About 100,000 troops who fought in the Persian Gulf in 1990 and 1991 have complained of an array of symptoms that have become known as Gulf War syndrome . The symptoms include chronic fatigue, muscle and joint pain, memory loss, sleep disorders, chronic diarrhea, balance disturbances, depression and concentration problems.
But there has been skepticism about the syndrome , which some think is merely post-traumatic stress disorder. A panel of scientists two weeks ago reported that it couldn't say what brought on the symptoms, saying there isn't enough reliable data to determine whether exposure to poison gas, uranium, drugs and vaccines was the cause.
UT Southwestern researchers think chemical exposure is the cause.

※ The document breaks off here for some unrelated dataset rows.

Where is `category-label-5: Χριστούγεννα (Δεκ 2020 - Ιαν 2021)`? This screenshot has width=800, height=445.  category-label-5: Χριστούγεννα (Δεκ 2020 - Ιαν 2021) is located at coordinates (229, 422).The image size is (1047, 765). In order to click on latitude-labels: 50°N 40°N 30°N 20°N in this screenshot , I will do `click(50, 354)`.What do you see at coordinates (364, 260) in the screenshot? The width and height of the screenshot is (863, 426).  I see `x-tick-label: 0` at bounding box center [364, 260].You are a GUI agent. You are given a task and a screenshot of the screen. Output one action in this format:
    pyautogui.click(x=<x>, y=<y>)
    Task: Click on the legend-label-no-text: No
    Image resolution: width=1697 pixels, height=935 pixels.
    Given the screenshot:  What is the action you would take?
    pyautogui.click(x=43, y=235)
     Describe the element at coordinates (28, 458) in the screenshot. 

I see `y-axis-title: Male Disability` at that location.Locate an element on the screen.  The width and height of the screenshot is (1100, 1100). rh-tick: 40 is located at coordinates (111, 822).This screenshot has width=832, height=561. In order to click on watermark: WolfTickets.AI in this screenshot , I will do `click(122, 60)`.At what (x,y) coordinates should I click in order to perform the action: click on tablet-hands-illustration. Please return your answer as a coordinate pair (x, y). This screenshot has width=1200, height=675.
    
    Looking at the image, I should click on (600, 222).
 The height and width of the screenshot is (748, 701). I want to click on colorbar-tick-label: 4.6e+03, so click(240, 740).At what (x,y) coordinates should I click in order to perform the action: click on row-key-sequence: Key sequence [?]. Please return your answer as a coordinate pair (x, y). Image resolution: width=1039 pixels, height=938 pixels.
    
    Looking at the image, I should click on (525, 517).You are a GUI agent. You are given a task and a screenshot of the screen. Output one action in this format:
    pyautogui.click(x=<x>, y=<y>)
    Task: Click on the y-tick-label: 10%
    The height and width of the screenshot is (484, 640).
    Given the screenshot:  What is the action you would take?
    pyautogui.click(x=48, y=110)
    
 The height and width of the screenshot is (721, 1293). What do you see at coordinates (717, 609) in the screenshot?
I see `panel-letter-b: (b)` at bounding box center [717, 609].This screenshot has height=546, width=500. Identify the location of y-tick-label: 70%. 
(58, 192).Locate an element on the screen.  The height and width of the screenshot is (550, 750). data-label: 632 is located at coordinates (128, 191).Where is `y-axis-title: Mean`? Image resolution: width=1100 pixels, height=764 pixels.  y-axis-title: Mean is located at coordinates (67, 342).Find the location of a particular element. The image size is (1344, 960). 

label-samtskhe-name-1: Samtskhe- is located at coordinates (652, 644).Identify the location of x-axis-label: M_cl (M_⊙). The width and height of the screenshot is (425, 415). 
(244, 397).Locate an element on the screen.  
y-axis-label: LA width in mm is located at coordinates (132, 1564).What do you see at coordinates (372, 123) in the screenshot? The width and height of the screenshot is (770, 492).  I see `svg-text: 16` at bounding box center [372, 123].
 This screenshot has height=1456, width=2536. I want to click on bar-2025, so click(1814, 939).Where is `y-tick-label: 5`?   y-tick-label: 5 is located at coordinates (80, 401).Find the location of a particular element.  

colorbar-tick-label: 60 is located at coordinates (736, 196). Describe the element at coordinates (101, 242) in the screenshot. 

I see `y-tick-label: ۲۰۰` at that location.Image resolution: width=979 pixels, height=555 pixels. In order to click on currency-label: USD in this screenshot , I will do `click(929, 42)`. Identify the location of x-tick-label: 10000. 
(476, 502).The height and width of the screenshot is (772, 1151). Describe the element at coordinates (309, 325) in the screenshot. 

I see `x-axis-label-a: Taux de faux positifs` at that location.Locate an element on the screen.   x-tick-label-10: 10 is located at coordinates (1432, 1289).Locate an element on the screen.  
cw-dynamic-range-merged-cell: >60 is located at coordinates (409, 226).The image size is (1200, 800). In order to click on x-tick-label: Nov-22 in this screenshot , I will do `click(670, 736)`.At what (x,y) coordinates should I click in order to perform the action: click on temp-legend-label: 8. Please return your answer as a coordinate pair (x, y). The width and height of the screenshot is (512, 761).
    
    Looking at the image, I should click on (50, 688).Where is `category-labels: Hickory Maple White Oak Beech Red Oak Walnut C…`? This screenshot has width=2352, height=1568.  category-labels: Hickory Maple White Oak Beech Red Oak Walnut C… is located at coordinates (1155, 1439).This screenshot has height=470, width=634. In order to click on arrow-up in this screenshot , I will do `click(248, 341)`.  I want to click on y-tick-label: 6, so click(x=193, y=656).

Since 1997, they have amassed a growing body of evidence suggesting that exposure to low levels of nerve gas and pesticides, in combination with an anti-nerve gas drug Gulf War veterans took, likely caused brain damage in some.
In the latest finding, published in the American Medical Association's September issue of Archives of Neurology, brain scans revealed damage to the left side and high production of dopamine, a chemical messenger that plays an important role in motor movement control.
The researchers hypothesize that when brain cells that normally control dopamine production are injured, the cells go wild and become overstimulated, but over time wear out and die.
Haley predicts between 20,000 and 80,000 Gulf War veterans now in their 20s and 30s may develop Parkinson's or other neurological diseases in their 40s, 50s and 60s. There are more than 500,000 Americans with Parkinson's, a chronic disease characterized by a rhythmic tremor and muscular rigidity.
UT Southwestern researchers examined 27 members of a Naval reserve unit, 20 of whom served in the Gulf War and 12 of whom came down with the syndrome after returning to the United States.
The researchers found veterans with the syndrome had 9 percent fewer cells in the left side than healthy veterans and about twice as high dopamine production.
UT Southwestern researchers are seeking a $25 million grant from the Department of Defense to expand the scope of their research.
Previous UT Southwestern research found that Gulf War veterans suffering from the disorder performed dramatically worse than healthy veterans in a battery of brain tests, that some veterans may be sick because they were exposed to certain chemicals and took doses of pyridostigmine bromide, a drug that was supposed to help them survive a nerve-gas attack, and that veterans born with low levels of an enzyme that destroys toxins were more likely to suffer brain damage from such exposures, which would explain why some who served in the gulf became ill and others didn't.